#### [Your task]
Return every one of the items below word for word, changing nothing.

#### [Provided data]
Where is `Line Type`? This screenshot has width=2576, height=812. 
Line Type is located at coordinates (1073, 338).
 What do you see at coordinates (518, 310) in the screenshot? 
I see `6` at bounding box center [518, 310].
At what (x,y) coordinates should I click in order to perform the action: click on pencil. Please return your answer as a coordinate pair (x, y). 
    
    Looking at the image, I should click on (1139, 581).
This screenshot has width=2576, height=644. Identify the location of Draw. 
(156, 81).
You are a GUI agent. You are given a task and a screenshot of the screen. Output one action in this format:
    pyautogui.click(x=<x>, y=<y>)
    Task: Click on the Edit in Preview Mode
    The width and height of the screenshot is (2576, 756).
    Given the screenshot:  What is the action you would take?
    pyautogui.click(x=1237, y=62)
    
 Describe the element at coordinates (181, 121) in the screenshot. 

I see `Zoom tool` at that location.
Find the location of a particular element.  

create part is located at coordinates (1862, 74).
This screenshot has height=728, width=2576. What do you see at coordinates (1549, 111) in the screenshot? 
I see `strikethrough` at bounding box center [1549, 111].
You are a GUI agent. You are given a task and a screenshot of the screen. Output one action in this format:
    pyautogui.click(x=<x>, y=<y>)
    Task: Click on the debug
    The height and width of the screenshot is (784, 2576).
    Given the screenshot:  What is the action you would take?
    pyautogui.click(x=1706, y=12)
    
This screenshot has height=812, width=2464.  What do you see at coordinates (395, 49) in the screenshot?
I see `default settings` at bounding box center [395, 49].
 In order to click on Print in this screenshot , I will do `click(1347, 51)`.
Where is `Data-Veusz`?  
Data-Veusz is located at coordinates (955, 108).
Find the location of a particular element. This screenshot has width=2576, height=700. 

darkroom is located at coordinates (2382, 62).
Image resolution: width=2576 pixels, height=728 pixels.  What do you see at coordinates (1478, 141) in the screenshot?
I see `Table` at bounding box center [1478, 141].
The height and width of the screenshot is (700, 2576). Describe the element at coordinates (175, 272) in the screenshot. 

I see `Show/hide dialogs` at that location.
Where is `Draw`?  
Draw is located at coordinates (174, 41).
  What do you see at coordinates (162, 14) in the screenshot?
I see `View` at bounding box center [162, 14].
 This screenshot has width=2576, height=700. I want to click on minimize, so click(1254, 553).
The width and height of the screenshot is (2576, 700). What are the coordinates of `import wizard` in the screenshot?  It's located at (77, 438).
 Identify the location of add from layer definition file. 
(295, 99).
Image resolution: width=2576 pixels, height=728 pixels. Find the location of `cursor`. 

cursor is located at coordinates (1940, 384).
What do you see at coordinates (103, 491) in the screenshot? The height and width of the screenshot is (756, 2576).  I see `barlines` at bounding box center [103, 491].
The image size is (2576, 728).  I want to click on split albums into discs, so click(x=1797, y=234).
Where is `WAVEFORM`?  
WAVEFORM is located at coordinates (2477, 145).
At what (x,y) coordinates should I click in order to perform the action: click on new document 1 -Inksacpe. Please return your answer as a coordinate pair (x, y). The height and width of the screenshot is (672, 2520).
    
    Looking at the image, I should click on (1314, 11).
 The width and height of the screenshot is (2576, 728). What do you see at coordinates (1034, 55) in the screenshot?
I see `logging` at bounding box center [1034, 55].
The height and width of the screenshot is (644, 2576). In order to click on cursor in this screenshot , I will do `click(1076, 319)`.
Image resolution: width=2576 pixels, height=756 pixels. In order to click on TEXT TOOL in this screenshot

#### [Task solution]
Where is `Line Type`? This screenshot has width=2576, height=812. 
Line Type is located at coordinates (1073, 338).
 What do you see at coordinates (518, 310) in the screenshot? 
I see `6` at bounding box center [518, 310].
At what (x,y) coordinates should I click in order to perform the action: click on pencil. Please return your answer as a coordinate pair (x, y). 
    
    Looking at the image, I should click on (1139, 581).
This screenshot has width=2576, height=644. Identify the location of Draw. 
(156, 81).
You are a GUI agent. You are given a task and a screenshot of the screen. Output one action in this format:
    pyautogui.click(x=<x>, y=<y>)
    Task: Click on the Edit in Preview Mode
    The width and height of the screenshot is (2576, 756).
    Given the screenshot:  What is the action you would take?
    pyautogui.click(x=1237, y=62)
    
 Describe the element at coordinates (181, 121) in the screenshot. 

I see `Zoom tool` at that location.
Find the location of a particular element.  

create part is located at coordinates (1862, 74).
This screenshot has height=728, width=2576. What do you see at coordinates (1549, 111) in the screenshot? 
I see `strikethrough` at bounding box center [1549, 111].
You are a GUI agent. You are given a task and a screenshot of the screen. Output one action in this format:
    pyautogui.click(x=<x>, y=<y>)
    Task: Click on the debug
    The height and width of the screenshot is (784, 2576).
    Given the screenshot:  What is the action you would take?
    pyautogui.click(x=1706, y=12)
    
This screenshot has height=812, width=2464.  What do you see at coordinates (395, 49) in the screenshot?
I see `default settings` at bounding box center [395, 49].
 In order to click on Print in this screenshot , I will do `click(1347, 51)`.
Where is `Data-Veusz`?  
Data-Veusz is located at coordinates (955, 108).
Find the location of a particular element. This screenshot has width=2576, height=700. 

darkroom is located at coordinates (2382, 62).
Image resolution: width=2576 pixels, height=728 pixels.  What do you see at coordinates (1478, 141) in the screenshot?
I see `Table` at bounding box center [1478, 141].
The height and width of the screenshot is (700, 2576). Describe the element at coordinates (175, 272) in the screenshot. 

I see `Show/hide dialogs` at that location.
Where is `Draw`?  
Draw is located at coordinates (174, 41).
  What do you see at coordinates (162, 14) in the screenshot?
I see `View` at bounding box center [162, 14].
 This screenshot has width=2576, height=700. I want to click on minimize, so click(1254, 553).
The width and height of the screenshot is (2576, 700). What are the coordinates of `import wizard` in the screenshot?  It's located at (77, 438).
 Identify the location of add from layer definition file. 
(295, 99).
Image resolution: width=2576 pixels, height=728 pixels. Find the location of `cursor`. 

cursor is located at coordinates (1940, 384).
What do you see at coordinates (103, 491) in the screenshot? The height and width of the screenshot is (756, 2576).  I see `barlines` at bounding box center [103, 491].
The image size is (2576, 728).  I want to click on split albums into discs, so click(x=1797, y=234).
Where is `WAVEFORM`?  
WAVEFORM is located at coordinates (2477, 145).
At what (x,y) coordinates should I click in order to perform the action: click on new document 1 -Inksacpe. Please return your answer as a coordinate pair (x, y). The height and width of the screenshot is (672, 2520).
    
    Looking at the image, I should click on (1314, 11).
 The width and height of the screenshot is (2576, 728). What do you see at coordinates (1034, 55) in the screenshot?
I see `logging` at bounding box center [1034, 55].
The height and width of the screenshot is (644, 2576). In order to click on cursor in this screenshot , I will do `click(1076, 319)`.
Image resolution: width=2576 pixels, height=756 pixels. In order to click on TEXT TOOL in this screenshot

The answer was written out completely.